そういったこともIAAで教えてもらえる?

 もちろん。プリンストン大学で教えていたミルトン・バビット教授の影響を受けた、ジョーダン・クロマティック・システム(JCS)と呼ばれるハーモニック理論への新しいアプローチ手法を開発したんだ。JCSは“統一調和理論”が含まれた和声の数学的構造なんだ。これを使って私は、1000以上のコードと音階のカタログと、57万ページのギター・コード・ダイアグラムのデータ・ベースを作ることができた。これらはすべてIAAに掲載されているよ。マスロックのプレイヤーたちに、ぜひこの構造を使ってもらいたいと思っている。

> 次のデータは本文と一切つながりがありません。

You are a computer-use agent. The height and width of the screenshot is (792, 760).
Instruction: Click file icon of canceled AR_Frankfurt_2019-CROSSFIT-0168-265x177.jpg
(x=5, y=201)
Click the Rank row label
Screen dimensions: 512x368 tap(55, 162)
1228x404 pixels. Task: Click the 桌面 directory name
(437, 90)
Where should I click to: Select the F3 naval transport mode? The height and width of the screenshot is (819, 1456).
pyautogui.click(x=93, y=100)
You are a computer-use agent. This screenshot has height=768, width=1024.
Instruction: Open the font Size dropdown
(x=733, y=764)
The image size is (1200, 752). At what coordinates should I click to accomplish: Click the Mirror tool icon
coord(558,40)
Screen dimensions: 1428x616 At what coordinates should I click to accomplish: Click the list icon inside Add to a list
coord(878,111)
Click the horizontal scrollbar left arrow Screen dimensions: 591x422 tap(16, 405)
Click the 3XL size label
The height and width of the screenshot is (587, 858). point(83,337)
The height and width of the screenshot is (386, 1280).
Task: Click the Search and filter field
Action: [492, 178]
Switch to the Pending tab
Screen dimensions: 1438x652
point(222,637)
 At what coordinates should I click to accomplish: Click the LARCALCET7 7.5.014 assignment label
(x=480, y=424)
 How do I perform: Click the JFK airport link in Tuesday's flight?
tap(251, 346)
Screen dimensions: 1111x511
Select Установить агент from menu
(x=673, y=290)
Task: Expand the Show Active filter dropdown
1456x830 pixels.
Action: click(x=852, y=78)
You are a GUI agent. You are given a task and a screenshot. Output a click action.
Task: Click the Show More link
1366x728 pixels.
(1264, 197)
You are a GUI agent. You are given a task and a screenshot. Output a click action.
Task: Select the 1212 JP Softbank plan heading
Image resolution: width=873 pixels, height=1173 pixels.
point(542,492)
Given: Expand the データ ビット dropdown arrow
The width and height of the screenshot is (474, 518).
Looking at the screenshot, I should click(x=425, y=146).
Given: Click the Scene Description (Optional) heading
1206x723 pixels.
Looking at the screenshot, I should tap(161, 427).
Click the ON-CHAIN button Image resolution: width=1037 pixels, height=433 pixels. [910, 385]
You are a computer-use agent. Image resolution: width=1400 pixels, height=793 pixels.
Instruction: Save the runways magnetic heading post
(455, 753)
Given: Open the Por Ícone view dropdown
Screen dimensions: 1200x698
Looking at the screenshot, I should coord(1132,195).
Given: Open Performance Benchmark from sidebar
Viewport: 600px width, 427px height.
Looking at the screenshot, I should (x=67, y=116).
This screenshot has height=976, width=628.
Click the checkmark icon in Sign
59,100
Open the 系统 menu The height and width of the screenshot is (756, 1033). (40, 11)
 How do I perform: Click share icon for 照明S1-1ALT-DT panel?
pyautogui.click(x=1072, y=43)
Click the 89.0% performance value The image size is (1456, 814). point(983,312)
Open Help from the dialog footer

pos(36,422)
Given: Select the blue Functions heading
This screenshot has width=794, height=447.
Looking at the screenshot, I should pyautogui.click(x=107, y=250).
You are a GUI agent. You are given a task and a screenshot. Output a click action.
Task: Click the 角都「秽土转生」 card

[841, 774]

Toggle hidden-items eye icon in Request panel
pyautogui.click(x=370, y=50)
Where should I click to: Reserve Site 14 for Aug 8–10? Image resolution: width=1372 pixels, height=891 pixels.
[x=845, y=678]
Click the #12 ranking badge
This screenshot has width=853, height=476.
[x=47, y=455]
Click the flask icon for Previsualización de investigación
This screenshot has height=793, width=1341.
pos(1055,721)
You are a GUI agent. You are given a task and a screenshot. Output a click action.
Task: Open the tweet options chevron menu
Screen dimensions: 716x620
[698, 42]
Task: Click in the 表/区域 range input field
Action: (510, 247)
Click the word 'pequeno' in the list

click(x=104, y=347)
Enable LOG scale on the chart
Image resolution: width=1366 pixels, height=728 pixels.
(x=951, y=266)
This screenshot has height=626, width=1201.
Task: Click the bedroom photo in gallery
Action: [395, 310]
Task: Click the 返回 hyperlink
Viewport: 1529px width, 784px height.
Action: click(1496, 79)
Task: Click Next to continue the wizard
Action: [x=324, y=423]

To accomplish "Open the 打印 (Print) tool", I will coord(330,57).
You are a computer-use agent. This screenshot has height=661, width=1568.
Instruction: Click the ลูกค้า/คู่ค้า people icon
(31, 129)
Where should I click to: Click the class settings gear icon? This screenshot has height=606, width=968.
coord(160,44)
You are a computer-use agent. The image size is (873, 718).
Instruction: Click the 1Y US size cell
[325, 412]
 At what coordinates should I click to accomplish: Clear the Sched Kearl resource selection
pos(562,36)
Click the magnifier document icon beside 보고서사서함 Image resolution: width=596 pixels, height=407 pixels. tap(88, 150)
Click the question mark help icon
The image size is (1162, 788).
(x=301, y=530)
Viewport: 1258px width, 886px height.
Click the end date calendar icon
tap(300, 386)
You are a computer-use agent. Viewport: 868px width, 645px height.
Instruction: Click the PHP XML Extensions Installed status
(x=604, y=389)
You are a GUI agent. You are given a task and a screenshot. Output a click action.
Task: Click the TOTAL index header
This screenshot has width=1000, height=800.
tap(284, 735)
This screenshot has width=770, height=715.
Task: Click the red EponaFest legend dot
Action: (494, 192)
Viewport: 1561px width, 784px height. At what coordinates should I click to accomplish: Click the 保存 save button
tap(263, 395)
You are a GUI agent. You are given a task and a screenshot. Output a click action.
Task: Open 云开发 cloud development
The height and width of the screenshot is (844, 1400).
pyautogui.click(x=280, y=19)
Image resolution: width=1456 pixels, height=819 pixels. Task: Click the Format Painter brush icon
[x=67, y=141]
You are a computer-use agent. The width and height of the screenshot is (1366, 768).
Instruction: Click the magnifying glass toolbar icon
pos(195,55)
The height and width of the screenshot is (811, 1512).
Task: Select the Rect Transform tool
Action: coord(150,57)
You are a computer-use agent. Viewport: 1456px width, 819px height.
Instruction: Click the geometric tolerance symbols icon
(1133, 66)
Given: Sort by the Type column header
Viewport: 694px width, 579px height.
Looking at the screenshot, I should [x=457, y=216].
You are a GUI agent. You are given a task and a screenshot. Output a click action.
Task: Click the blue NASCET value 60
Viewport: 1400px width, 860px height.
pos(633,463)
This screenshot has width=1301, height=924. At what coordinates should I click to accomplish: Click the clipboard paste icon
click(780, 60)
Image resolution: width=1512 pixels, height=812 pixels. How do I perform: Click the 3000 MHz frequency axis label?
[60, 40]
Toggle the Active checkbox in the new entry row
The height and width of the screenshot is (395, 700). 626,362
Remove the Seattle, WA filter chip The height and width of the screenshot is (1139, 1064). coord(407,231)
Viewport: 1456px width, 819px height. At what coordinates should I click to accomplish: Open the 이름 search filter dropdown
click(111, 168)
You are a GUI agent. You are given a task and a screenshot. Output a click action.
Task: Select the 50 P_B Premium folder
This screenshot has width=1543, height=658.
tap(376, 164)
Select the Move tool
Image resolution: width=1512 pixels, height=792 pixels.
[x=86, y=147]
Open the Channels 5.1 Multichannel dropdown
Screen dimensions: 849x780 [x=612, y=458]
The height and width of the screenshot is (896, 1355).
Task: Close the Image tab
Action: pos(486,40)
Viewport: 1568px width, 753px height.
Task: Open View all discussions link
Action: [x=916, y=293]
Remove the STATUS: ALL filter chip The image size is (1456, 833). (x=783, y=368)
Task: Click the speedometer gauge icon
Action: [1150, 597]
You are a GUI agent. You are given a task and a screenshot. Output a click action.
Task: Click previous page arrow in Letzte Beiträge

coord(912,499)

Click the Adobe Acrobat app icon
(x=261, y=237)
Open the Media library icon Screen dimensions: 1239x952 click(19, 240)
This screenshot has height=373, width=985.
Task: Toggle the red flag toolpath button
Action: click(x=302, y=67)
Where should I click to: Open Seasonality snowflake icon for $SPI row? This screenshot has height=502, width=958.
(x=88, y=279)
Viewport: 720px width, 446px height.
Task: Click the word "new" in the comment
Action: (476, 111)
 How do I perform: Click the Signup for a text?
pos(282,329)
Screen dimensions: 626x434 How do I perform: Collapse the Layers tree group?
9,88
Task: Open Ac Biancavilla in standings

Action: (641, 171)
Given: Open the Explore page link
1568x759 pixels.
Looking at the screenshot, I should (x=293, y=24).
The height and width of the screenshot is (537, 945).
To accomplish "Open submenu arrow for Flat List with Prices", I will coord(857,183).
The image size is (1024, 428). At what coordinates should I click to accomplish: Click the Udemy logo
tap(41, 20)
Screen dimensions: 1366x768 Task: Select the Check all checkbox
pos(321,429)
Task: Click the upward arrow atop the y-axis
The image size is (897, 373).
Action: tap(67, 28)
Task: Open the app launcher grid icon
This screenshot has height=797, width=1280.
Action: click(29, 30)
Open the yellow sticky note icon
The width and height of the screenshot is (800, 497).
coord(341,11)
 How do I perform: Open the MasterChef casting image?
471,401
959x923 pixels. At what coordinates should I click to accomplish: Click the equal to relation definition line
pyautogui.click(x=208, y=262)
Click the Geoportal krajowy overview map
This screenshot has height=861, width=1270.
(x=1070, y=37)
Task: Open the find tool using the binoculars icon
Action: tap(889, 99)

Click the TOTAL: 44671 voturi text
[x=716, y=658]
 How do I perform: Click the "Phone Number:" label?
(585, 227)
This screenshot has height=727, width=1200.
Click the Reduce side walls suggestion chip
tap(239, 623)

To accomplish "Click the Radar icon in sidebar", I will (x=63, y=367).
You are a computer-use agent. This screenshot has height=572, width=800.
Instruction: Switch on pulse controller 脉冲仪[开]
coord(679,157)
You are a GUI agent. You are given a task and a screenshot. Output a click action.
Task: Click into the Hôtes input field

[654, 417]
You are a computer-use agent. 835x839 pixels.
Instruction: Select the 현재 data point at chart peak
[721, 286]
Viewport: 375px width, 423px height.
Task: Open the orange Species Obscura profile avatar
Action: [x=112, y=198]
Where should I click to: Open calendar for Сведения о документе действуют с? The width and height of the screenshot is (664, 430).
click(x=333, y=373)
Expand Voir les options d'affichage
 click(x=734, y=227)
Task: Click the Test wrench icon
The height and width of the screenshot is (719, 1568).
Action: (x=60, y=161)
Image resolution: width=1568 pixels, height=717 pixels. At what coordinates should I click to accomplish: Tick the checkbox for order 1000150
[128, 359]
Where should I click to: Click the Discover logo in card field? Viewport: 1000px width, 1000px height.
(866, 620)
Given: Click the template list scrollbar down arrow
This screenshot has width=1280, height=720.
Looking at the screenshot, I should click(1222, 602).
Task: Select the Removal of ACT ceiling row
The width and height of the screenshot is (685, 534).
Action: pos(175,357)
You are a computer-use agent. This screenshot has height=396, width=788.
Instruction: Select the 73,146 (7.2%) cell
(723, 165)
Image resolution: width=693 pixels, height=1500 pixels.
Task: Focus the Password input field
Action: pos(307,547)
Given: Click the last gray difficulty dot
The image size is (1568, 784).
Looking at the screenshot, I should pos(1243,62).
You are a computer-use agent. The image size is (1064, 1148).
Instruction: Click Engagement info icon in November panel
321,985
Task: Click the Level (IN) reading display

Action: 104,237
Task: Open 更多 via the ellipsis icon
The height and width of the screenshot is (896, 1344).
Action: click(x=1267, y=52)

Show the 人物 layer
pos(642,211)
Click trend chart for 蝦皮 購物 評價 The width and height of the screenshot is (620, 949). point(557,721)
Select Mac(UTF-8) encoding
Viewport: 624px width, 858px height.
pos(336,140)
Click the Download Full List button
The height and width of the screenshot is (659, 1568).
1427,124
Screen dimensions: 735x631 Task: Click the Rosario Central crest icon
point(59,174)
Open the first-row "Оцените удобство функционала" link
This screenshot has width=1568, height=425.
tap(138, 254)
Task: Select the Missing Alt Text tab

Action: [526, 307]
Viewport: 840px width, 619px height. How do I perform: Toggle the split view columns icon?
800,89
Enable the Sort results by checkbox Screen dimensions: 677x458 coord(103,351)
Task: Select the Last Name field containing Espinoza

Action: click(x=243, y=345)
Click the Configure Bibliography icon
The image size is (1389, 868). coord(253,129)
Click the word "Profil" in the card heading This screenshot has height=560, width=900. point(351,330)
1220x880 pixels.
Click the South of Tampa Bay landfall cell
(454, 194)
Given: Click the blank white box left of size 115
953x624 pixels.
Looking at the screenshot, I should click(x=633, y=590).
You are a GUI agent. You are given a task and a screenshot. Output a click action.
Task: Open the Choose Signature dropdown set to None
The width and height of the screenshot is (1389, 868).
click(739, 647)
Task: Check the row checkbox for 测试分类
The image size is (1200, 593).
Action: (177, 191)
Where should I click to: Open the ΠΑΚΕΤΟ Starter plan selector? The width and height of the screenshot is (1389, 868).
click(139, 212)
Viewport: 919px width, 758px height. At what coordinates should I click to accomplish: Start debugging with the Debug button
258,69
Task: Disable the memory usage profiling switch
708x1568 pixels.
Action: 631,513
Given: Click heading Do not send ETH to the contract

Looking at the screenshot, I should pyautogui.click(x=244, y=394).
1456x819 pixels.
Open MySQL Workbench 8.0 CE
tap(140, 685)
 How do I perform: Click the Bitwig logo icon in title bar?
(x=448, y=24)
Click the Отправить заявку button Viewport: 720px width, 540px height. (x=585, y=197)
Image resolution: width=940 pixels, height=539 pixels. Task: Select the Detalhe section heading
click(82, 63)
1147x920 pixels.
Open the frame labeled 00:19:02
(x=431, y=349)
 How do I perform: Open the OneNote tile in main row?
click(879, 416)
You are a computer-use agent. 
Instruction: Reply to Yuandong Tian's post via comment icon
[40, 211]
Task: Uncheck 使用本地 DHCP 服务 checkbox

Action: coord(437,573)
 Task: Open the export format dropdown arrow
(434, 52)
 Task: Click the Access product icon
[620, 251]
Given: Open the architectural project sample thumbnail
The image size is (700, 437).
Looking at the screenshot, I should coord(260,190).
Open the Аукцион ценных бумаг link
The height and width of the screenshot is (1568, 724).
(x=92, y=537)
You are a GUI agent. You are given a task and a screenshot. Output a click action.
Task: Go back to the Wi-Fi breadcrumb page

普通にギターを練習してきた人にとって、両手タッピングという技はとてもハードルの高い難しいテクニックだと思います。

 タッチ・テクニックには、おもに3つの派があると考えるね。ポリフォニックのジミー・ウェブスター/スタンリー・ジョーダン派、リズミカルなマイケル・ヘッジス派、そしてメロディックなエディ・ヴァン・ヘレン派だ。マスロックのタッピング・プレイヤーのほとんどがマイケル・ヘッジスのバリエーションを使っているけど、エレキに対応するためにほかの2つの要素も取り入れるべきだよね。私は3つとも使っているけど、メインはより鍵盤楽器的なジミー・ウェブスター/スタンリー・ジョーダンのアプローチだ。この方法は自分で開発したんだけど、あとになって最初にこの方法で弾いたウェブスターのことを学んだんだよ。そして、このアプローチを学びたい人にはピアノを練習することをオススメしたい。それはなぜかと言うと、この方法には2つの難しい部分があるんだ。まず、どの指でも良い音色を出すことの難しさ。そして、両手のコーディネートの難しさだね。ピアノは音が出しやすいから、両手のコーディネートを発達させることに集中できるんだ。そしてそれをギターに引き継ぐことができる。IAAではピアノのエクササイズをギター用に応用したレッスンもあるよ。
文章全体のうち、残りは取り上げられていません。